The non-profit Homeboy Industries grew from that bakery, encompassing multiple social enterprises. Services were added, which now include a kaleidoscope of mental health, education and rehabilitation opportunities, with an 18-month employment and re-entry program. 

Embracing Wounds

“Once you know what kind of God we have, that’s when the wave knows it’s the ocean,” Father Boyle said. “You’re one with God, this tender glance.”

He emphasized the need to encounter people with a stance inspired by a word from St. Ignatius of Loyola, founder of the Jesuit order: “acatamiento.”

“It translates to ‘affectionate awe,’” he explained. A measure of health, he said, “is the ability of us to stand in awe of what the poor have to carry, rather than stand in judgment of how they carry it.”

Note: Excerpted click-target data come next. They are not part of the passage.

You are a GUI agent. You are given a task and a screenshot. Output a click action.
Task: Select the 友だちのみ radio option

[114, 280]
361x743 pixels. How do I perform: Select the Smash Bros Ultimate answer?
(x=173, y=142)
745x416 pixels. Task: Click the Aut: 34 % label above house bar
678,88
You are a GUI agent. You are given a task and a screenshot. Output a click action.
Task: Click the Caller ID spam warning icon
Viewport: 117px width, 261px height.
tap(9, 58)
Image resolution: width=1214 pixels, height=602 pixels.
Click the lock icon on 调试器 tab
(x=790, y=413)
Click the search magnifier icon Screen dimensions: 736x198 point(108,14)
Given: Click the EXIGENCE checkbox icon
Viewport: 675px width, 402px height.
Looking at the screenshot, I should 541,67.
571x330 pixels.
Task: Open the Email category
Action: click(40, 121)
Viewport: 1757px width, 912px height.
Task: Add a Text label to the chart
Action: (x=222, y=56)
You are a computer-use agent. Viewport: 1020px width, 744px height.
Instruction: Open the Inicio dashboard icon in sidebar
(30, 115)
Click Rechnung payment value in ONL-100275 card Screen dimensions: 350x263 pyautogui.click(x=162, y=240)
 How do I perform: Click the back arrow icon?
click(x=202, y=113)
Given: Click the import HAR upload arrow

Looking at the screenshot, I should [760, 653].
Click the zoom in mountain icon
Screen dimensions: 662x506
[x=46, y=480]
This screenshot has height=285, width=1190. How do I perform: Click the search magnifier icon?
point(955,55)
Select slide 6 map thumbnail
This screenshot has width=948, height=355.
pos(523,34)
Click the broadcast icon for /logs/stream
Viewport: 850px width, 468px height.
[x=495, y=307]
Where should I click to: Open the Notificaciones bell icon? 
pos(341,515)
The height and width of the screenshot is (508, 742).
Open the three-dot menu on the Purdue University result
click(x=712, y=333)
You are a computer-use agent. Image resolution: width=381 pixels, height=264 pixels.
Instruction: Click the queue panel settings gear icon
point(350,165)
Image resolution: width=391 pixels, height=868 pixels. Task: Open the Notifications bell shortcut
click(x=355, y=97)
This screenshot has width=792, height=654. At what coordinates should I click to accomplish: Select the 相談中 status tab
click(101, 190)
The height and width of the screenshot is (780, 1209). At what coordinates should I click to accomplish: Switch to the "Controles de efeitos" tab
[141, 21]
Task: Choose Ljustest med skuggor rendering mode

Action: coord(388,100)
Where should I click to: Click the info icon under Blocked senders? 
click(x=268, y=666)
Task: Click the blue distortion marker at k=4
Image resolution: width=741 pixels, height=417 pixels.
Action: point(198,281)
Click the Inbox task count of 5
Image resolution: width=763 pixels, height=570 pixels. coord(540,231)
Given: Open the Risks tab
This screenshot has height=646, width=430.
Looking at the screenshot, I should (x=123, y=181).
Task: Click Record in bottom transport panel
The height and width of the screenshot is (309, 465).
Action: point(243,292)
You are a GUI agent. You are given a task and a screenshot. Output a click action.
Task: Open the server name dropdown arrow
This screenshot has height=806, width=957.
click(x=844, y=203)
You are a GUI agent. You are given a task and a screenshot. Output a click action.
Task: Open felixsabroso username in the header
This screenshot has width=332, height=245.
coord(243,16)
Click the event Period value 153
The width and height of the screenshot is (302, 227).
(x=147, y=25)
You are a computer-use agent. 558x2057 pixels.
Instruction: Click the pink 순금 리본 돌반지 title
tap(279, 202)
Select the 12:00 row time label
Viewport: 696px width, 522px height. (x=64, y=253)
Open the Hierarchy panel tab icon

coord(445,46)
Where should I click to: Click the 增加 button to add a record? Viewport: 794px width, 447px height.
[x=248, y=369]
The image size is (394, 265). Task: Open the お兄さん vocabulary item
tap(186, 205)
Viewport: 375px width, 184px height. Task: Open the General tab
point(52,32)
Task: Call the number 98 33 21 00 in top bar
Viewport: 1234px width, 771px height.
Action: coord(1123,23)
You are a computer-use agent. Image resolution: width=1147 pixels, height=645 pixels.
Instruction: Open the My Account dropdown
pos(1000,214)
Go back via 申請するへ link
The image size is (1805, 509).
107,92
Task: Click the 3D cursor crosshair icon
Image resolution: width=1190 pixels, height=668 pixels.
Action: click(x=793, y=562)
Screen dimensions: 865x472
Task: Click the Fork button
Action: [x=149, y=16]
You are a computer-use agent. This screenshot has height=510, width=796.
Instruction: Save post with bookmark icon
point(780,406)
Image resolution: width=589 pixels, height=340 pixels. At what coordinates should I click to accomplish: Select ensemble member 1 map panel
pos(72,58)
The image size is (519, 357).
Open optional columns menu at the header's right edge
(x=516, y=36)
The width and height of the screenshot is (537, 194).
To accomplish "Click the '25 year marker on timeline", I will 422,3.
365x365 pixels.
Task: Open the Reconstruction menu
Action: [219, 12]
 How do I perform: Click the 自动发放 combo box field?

If we don’t welcome our own wounds, he continued, “we may be tempted to despise the wounded. If you go to the margins to make a difference, then it’s about you. But if you go to the margins so that the folks there make you different, then it’s about us … we want to take seriously what Jesus took seriously, inclusion, non-violence, unconditional loving kindness and compassionate acceptance.”

Ava Sass, junior in Notre Dame High School, Lawrenceville, and parishioner in St. John Parish, Allentown, was inspired by Father Boyle’s talk. “He went all out when supporting people who were part of gangs, and I think I could do that … for people in my life,” she said.

Visiting from St. Mary Parish in Littleton, Co., Jim Field said, “The thing I walked away with was the phrase he used, ‘when you cherish others, then they develop hope … and that breaks the cycle of despair and loss’ … it hit me right in my heart.”